(Left to right: VP Academic Sheila Embleton; VP Research & Innovation Stan Shapson; Canada Research Chair in Citizenship Studies Engin Isin; and President and Vice-Chancellor Lorna R. Marsden)
Prof. Engin F. Isin, York’s Canada Research Chair in Citizenship Studies, received a framed letter of congratulations from Prime Minister Jean Chrétien, presented after a luncheon honouring the University’s Canada research Chairs, distinguished research professors and Fellows of the Royal Society of Canada.
Isin’s core research involves a focus on Istanbul under the Ottoman Empire from the 16th to18th centuries as an instance of “oriental citizenship”, with the aim of leading to a deeper understanding of the changing forms of citizenship in our era. His goal is for his research to shape the international agenda on citizenship studies, which he describes as “imagining citizenship after orientalism”, thereby also influencing debates over Canadian citizenship.
Isin is an internationally recognized scholar in citizenship studies. His broader research, the bulk of which takes place within the Media Lab for Citizenship Studies at Calumet College, is concerned primarily with the relationship between cities and citizenship. It advances the thesis (now widely regarded as significant) that citizenship is not only an abstract legal status, but also a social practice that unfolds primarily in the city.

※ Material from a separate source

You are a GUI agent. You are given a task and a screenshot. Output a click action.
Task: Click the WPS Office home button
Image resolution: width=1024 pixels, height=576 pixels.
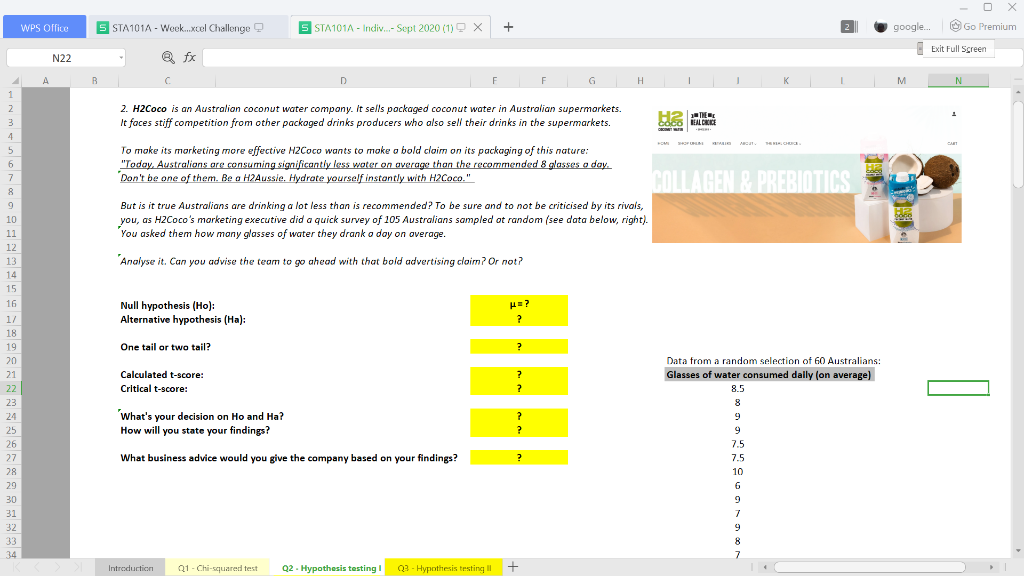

As well as his accomplishments at York, Isin is noted as North American editor and managing editor of the journal Citizenship Studies. He has published a number of articles, anthologies and books, including Cities Without Citizens (1992), Citizenship and Identity (co-author) (1999), Democracy, Citizenship and the Global City (editor) (2000) and Being Political: Genealogies of Citizenship (2002).